Data items
** Start **

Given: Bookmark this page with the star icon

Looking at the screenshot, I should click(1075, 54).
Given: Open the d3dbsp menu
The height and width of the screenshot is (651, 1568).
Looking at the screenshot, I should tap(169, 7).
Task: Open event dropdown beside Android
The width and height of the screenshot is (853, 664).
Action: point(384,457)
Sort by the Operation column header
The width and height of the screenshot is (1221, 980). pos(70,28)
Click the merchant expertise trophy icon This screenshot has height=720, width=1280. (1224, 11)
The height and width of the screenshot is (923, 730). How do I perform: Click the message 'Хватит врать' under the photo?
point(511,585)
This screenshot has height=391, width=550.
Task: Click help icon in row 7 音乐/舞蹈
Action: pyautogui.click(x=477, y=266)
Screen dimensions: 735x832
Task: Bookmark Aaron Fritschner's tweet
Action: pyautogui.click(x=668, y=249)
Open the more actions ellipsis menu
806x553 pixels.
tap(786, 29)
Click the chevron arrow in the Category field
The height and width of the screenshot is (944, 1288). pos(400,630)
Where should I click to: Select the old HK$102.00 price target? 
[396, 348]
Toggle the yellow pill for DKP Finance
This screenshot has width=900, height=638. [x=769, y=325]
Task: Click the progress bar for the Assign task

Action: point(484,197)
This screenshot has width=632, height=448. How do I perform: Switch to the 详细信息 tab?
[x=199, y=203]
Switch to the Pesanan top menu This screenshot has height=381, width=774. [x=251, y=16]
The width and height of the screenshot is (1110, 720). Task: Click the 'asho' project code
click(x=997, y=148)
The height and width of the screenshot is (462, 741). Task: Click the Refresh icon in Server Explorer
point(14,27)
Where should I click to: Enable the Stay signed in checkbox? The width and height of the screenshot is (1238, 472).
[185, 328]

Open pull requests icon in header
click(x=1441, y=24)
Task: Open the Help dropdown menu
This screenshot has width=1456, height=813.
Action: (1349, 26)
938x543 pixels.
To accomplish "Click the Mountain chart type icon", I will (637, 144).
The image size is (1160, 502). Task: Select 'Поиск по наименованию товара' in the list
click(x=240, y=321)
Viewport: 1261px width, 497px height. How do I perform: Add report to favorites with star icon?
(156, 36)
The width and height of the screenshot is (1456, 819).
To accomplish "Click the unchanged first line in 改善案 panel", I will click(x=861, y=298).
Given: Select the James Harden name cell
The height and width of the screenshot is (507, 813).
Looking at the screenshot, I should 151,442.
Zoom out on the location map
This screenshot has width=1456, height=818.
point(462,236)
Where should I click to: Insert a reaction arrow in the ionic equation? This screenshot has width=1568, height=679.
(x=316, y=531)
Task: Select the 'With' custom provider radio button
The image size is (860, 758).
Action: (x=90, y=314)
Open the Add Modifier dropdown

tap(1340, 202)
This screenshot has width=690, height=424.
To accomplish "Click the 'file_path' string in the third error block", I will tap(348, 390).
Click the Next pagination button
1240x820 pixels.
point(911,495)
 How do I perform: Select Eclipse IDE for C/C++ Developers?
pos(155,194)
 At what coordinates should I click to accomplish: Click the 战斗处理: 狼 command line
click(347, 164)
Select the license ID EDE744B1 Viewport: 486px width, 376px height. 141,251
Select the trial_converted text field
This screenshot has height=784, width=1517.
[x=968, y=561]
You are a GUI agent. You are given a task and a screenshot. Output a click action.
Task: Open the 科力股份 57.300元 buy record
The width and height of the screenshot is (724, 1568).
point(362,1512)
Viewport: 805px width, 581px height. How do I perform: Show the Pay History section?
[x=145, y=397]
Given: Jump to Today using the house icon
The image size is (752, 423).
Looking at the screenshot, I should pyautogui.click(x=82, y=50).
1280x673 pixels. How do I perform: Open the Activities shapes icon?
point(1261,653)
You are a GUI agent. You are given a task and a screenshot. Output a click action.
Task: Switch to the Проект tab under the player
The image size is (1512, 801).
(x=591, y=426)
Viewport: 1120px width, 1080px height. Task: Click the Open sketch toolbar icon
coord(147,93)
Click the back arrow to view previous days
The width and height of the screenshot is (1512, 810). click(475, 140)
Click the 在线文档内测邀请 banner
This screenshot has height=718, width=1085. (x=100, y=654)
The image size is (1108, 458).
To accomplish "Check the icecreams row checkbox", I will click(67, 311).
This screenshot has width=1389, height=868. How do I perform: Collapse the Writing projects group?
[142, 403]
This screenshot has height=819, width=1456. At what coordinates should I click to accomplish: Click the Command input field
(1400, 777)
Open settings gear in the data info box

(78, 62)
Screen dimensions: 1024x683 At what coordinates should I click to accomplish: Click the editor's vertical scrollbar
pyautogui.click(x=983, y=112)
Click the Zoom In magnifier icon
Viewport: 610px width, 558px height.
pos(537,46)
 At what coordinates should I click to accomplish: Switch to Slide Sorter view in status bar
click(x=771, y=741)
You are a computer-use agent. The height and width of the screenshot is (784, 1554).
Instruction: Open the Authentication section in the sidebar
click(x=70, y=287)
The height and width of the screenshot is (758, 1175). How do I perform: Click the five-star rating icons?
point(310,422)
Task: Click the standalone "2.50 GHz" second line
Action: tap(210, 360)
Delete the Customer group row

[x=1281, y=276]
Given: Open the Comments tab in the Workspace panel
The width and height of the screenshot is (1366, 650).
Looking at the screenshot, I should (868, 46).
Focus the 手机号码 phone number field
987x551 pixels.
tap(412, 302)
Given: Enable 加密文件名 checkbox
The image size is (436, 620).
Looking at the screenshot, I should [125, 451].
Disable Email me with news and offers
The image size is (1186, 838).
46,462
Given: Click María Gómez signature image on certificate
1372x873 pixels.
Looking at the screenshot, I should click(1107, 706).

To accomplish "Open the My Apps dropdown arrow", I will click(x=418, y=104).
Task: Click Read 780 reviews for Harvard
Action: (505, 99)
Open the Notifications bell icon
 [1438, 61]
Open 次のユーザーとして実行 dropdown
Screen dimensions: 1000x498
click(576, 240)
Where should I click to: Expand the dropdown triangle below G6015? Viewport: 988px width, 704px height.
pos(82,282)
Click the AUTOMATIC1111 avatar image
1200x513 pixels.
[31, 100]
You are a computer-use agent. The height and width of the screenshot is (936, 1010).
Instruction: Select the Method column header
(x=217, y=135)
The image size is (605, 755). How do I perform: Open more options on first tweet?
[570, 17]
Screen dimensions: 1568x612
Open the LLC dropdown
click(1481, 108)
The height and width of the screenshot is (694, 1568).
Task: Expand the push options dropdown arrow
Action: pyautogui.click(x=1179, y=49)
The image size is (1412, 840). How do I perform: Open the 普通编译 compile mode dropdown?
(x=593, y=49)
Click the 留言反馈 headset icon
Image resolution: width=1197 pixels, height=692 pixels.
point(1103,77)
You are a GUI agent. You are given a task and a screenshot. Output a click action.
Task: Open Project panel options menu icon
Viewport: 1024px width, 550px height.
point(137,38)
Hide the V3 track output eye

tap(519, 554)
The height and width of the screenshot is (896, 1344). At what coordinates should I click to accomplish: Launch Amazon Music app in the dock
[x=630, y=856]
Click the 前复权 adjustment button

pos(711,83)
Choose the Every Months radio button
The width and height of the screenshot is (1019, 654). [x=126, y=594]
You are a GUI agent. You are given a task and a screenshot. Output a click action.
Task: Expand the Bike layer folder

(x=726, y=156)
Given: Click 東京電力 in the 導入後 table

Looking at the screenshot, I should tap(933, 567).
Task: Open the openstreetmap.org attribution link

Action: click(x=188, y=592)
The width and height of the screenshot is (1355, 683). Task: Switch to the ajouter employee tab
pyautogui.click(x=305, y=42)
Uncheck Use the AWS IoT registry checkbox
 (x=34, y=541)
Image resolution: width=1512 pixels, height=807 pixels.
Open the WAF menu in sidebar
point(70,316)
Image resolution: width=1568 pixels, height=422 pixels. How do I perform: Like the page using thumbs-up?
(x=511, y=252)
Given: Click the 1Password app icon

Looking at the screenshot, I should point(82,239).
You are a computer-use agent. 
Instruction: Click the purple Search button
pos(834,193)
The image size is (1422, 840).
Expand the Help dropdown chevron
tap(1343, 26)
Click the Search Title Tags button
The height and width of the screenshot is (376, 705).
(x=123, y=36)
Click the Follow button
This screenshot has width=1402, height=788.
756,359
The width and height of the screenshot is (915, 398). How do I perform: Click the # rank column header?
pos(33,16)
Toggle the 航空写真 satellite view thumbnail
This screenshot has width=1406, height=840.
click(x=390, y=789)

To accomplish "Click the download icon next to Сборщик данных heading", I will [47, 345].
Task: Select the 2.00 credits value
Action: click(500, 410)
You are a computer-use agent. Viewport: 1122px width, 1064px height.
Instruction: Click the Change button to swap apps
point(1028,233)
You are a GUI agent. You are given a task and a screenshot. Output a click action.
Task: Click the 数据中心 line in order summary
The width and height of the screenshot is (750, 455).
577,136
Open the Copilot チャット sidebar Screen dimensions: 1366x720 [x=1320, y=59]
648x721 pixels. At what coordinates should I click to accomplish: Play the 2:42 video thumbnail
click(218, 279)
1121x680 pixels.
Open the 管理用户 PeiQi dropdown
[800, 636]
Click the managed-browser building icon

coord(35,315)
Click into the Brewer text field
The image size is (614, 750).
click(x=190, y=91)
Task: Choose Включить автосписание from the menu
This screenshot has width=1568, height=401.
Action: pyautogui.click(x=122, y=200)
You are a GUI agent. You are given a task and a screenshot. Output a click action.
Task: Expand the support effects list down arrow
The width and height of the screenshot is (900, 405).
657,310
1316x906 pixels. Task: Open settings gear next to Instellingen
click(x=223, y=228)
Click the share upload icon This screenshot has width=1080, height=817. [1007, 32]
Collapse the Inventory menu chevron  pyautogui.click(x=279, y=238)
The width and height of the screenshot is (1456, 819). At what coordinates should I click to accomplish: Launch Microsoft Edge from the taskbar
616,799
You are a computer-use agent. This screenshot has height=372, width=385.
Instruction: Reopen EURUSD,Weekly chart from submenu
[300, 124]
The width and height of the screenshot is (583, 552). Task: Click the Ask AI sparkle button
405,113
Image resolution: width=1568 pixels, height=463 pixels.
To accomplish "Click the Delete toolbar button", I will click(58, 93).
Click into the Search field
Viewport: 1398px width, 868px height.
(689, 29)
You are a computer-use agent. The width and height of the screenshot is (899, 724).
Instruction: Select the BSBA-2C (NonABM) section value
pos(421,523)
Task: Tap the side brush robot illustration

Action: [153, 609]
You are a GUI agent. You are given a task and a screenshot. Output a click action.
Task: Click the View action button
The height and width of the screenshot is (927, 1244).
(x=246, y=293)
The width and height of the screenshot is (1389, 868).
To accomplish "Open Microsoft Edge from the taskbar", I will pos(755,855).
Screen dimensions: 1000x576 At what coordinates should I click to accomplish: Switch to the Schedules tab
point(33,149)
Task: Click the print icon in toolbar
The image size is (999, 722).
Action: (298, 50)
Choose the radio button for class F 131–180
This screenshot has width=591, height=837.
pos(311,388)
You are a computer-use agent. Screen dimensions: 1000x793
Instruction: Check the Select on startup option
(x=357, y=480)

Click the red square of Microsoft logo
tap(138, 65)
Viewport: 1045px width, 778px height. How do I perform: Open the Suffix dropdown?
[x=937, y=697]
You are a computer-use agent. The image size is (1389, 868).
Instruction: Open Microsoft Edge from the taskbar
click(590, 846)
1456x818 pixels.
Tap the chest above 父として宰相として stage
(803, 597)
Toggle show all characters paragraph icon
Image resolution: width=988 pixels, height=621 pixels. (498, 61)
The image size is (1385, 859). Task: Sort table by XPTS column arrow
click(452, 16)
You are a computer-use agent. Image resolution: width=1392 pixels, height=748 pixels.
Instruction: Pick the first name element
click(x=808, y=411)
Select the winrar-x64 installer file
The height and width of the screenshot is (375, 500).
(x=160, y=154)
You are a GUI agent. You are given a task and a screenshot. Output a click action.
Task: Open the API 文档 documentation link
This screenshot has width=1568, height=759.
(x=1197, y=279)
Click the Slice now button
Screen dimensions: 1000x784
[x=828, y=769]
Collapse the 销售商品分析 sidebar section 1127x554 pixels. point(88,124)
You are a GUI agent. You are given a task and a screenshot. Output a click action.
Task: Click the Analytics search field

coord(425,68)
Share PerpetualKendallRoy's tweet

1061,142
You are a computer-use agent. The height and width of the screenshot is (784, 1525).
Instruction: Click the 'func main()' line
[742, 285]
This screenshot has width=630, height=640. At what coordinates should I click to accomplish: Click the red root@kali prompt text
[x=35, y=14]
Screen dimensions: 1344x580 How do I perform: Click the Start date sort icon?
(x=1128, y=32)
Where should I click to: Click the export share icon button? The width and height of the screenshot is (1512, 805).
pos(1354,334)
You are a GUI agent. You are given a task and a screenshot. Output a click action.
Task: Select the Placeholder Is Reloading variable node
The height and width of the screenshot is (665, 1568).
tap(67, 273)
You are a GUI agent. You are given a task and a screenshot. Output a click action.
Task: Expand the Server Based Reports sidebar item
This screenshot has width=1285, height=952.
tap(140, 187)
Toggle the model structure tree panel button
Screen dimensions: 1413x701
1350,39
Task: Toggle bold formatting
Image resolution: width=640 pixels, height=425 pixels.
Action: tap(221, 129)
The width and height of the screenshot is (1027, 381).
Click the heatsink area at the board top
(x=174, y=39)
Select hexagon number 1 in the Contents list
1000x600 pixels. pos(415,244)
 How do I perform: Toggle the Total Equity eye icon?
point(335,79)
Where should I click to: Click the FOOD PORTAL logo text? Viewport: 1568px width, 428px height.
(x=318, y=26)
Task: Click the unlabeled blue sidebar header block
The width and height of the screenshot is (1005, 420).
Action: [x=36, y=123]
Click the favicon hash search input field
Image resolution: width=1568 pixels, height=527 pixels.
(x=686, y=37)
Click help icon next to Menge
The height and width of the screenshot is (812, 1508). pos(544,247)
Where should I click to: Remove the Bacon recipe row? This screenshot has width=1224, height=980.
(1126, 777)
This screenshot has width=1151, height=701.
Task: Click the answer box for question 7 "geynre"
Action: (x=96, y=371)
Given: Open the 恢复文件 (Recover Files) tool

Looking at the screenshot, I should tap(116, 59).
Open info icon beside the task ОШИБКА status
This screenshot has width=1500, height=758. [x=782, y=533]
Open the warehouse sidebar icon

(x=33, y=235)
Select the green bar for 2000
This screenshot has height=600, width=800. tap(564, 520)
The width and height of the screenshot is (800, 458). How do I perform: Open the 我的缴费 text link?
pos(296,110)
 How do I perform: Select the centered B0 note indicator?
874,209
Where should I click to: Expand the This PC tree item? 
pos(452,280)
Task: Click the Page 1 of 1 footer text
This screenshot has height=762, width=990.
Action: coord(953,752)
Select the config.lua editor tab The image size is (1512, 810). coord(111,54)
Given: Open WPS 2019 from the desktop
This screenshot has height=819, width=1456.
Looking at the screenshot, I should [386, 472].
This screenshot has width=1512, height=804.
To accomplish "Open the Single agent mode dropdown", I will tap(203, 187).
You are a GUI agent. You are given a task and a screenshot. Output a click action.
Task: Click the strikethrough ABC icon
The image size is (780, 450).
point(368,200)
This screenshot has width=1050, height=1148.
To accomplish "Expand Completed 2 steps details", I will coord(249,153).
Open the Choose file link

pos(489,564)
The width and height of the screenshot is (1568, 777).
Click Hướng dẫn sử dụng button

** End **

● **DIRECTIONS**
Substitute "header" for "footer" in the listing lines between the line holding "How do I perform: Select the" and the line holding "Select the config.lua", inclusive, and reproduce those lines with everything else left unchanged.

● **RESULT FOR THIS TASK**
 How do I perform: Select the centered B0 note indicator?
874,209
Where should I click to: Expand the This PC tree item? 
pos(452,280)
Task: Click the Page 1 of 1 header text
This screenshot has height=762, width=990.
Action: coord(953,752)
Select the config.lua editor tab The image size is (1512, 810). coord(111,54)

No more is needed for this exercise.